The first one is they don’t adulterate the cocoa butter with vegetable fats (a.k.a. margarine). The European Union yielded to British lobbying efforts and allowed this indefensible practice. Not that chocolate is the only product that legendarily taste-impaired nation tampers with. I lived in London in 1982, and remember my horror at finding out that vanilla “ice cream” included such fine ingredients as fish oil…
The second one is that big manufacturers like Nestle, Kraft Jacobs Suchard, Cadbury or Lindt produce such large volumes they can only retain cocoa varietals that are also grown in large quantities in industrial scale plantations, just as McDonald’s uses standardized potatoes grown to order. Furthermore, several varieties are usually blended for homogeneity, at the expense of character (echoes of the debate between proponents of blended vs. single malt Scotch whiskey). Smaller companies or smaller production runs do not have these constraints and can purchase high-quality cocoa beans that are grown in small quantities.
Venezuelan Criollo cocoa is widely considered the finest variety. It is not as strong (some may say harsh) as Forestero varieties, but has much more refined and complex flavor. It also has poor yields, making it unsuitable for the mass market. Porcelana is the most genetically pure variety of Criollo, and like the others, has mild but incredibly subtle aromas, without the aggressive acidity of some.
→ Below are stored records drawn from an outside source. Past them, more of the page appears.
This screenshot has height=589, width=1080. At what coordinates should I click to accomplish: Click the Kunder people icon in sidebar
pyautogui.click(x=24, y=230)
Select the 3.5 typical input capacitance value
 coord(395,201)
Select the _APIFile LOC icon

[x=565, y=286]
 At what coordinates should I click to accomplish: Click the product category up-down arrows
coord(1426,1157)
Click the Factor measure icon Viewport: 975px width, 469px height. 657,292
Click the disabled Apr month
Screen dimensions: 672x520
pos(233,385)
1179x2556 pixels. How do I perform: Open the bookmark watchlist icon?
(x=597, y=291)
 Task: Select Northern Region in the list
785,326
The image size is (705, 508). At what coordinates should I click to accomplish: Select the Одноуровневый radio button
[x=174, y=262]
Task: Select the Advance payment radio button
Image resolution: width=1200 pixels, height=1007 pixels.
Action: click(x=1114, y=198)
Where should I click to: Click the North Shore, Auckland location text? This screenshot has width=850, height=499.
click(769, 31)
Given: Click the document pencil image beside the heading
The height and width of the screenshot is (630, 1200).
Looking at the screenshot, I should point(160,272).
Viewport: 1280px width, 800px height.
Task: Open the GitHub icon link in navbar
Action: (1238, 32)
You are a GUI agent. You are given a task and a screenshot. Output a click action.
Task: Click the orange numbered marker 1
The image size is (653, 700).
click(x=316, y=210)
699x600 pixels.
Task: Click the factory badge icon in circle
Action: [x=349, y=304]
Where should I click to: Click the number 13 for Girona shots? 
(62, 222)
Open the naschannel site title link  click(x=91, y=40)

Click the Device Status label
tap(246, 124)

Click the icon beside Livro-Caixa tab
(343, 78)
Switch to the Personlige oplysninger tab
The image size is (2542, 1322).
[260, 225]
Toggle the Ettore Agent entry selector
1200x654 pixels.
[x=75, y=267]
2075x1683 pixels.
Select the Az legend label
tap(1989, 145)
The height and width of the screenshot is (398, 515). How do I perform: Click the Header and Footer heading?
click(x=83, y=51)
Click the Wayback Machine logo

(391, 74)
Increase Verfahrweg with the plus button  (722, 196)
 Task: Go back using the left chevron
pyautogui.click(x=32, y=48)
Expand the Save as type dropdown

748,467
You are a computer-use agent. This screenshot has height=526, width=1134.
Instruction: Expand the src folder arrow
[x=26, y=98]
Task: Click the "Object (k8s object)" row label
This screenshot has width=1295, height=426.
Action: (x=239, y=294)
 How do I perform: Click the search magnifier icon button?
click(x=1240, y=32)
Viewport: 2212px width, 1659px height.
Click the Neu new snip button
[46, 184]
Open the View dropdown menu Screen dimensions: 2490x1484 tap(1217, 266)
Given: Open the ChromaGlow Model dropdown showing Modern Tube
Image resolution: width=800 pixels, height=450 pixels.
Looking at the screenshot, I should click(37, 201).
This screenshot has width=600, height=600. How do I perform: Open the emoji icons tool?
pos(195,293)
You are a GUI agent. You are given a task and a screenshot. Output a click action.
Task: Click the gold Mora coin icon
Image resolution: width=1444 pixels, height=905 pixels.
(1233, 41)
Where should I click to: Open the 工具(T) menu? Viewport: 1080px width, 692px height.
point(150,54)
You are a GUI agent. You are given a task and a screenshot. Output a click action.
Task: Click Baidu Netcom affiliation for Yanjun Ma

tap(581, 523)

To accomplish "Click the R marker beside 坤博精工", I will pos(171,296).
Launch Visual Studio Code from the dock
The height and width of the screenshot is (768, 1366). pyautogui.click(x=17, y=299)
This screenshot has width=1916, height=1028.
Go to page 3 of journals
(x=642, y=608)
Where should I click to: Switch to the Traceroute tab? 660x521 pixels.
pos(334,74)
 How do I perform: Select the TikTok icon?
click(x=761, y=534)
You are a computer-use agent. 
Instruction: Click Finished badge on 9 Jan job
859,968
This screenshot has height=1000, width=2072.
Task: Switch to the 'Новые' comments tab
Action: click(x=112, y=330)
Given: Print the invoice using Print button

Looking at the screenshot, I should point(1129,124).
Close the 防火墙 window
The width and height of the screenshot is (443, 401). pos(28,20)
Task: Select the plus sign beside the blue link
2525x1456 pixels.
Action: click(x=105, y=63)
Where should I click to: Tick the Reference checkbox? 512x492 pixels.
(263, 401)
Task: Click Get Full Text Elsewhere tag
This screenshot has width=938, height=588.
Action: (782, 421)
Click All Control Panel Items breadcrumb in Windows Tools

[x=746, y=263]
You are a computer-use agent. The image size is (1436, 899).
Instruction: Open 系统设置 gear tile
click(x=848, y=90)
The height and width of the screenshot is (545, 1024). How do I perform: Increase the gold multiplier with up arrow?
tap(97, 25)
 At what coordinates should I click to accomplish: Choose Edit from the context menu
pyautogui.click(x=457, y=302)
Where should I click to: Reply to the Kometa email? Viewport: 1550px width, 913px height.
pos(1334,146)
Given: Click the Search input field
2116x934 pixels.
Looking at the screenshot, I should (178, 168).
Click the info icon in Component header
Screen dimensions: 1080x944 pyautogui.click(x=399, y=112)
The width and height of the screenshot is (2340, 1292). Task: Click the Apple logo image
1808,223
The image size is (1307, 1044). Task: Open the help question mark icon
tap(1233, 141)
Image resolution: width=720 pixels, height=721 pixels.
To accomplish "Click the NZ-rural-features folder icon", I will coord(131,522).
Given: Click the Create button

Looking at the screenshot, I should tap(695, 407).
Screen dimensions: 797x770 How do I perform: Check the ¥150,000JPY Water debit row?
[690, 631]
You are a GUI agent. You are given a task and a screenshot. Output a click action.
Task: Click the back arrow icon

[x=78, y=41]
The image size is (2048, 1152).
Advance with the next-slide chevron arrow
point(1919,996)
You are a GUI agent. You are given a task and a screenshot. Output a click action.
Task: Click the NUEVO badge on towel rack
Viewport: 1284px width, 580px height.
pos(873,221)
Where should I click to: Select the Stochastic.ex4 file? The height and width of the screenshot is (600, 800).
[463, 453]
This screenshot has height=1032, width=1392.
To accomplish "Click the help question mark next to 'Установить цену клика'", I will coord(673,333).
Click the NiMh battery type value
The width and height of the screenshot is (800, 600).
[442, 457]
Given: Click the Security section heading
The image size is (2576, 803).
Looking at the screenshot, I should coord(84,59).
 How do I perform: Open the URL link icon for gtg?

I find self-proclaimed connoisseur reviews that speak breathlessly of “fantastic tangy flavor, that evolves through wine and blue cheese to almost too sharp citrus” faintly ridiculous at best, and more than a little unappealing in how they are obviously patterned on wine snobs. That said, Porcelana is definitely a superlative chocolate. I don’t think I will be feasting regularly on it, due to the price, but it is certainly worth trying on special occasions.